How and where to eat
Chinese caterpillar fungus stewed duck soup is a thing in restaurants, as is braised turtle and live snakes, starfish and wriggly scorpions in the nightly food market. Which might not be to your taste but you don't want to go to Beijing and eat really bad imitations of full English breakfasts and Italian pasta in your tourist hotel. See above: don't leave home without sorting a tour that offers a little more than a peking duck banquet. Trust me, you'll eat a better version any night in Balmoral.

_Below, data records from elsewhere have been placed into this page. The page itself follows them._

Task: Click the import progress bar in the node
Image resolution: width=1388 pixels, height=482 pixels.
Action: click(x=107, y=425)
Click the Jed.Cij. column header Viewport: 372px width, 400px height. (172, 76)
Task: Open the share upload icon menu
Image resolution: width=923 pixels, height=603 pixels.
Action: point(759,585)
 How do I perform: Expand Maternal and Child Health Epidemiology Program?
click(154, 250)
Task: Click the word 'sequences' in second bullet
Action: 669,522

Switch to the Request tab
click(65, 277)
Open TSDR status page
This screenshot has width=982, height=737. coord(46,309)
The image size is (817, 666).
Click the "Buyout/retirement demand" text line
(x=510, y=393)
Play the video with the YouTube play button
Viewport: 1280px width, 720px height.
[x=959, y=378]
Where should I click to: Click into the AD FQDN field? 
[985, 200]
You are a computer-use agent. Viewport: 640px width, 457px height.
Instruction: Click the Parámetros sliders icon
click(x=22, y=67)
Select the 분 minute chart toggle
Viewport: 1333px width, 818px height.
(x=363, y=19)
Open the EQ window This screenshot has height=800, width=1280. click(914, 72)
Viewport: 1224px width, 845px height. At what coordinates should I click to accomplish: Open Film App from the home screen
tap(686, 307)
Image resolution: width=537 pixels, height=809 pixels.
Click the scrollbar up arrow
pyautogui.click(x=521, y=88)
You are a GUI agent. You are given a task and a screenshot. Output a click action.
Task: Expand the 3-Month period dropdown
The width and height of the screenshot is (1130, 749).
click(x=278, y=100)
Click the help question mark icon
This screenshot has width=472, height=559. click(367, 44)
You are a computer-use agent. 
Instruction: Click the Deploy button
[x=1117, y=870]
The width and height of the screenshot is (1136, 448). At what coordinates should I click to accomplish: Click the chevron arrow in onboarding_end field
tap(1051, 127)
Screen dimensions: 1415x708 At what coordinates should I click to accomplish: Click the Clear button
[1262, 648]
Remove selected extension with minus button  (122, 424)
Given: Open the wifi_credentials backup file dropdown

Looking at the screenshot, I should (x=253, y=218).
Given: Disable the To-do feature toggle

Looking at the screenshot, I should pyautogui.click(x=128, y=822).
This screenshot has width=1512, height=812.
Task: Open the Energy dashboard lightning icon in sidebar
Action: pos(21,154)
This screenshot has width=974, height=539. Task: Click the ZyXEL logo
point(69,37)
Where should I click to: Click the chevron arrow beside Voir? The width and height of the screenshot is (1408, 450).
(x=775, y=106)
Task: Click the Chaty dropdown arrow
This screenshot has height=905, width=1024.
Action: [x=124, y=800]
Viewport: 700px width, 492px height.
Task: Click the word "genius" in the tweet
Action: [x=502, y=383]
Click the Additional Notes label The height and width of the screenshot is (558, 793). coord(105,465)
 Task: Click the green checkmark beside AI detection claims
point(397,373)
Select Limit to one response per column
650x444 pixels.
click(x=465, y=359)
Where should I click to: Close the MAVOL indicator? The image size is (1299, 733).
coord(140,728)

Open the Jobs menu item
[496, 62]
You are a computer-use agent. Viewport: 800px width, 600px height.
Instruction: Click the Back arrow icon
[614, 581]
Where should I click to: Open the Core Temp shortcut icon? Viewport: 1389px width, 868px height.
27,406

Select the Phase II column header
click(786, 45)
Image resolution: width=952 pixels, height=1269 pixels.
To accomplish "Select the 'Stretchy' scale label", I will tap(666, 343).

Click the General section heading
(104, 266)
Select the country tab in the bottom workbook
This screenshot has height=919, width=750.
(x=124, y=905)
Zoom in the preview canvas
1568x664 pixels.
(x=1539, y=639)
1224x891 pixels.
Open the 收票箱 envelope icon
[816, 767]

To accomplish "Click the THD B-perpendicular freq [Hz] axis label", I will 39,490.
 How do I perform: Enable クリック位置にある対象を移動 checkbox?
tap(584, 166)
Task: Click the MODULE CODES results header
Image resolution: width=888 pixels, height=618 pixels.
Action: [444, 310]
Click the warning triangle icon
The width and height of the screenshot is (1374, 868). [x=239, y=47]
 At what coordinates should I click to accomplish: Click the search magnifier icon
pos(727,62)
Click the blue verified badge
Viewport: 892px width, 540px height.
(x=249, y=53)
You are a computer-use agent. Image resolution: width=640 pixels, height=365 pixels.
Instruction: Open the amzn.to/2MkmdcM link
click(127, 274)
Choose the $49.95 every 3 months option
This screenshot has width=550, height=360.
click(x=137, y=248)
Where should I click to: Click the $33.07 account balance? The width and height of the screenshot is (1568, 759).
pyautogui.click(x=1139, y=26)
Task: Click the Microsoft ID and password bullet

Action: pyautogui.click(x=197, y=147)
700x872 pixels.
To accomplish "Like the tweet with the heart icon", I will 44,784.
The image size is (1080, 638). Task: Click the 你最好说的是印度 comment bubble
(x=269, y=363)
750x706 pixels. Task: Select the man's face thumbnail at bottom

Airport-downtown cab $22.25
Big Mac, fries and Coke $3.50
330ml local beer in hotel $9, supermarket $3.80
Apple 6S in mainstreet store $885
AND MY SPECIAL MOMENT
Walking through a hutong where the Last Emperor lived his last days in a humble house, and into a courtyard to meet a calligrapher, who grows vegetables and draws his art, his poems, on parchment and silk, with brushes and nibs. We couldn't speak each other's language but two middle-aged men from different sides of the world, different heritages, communicated in smiles, handshakes and an embrace.
Ni hao. Hi, how are you, hello. Which you probably know already.
"Hao" is okay and "Bu hao" is not good. And as my guide pointed out, when I tried them on him, "hao" is not pronounced how. "You say Chairman Mao like "Mow". We say "Mwa".
That's how you say Ni hao too."
Thank you. No, that's the next phrase. Xiexie, pronounced "sshyeah-sshyeah."
Now the really tricky one. I want to go to the toilet. "Wo xiang qu cesuo." I'm not sure I could master that one. Never mind; mime has got me through that uncomfortable situation before.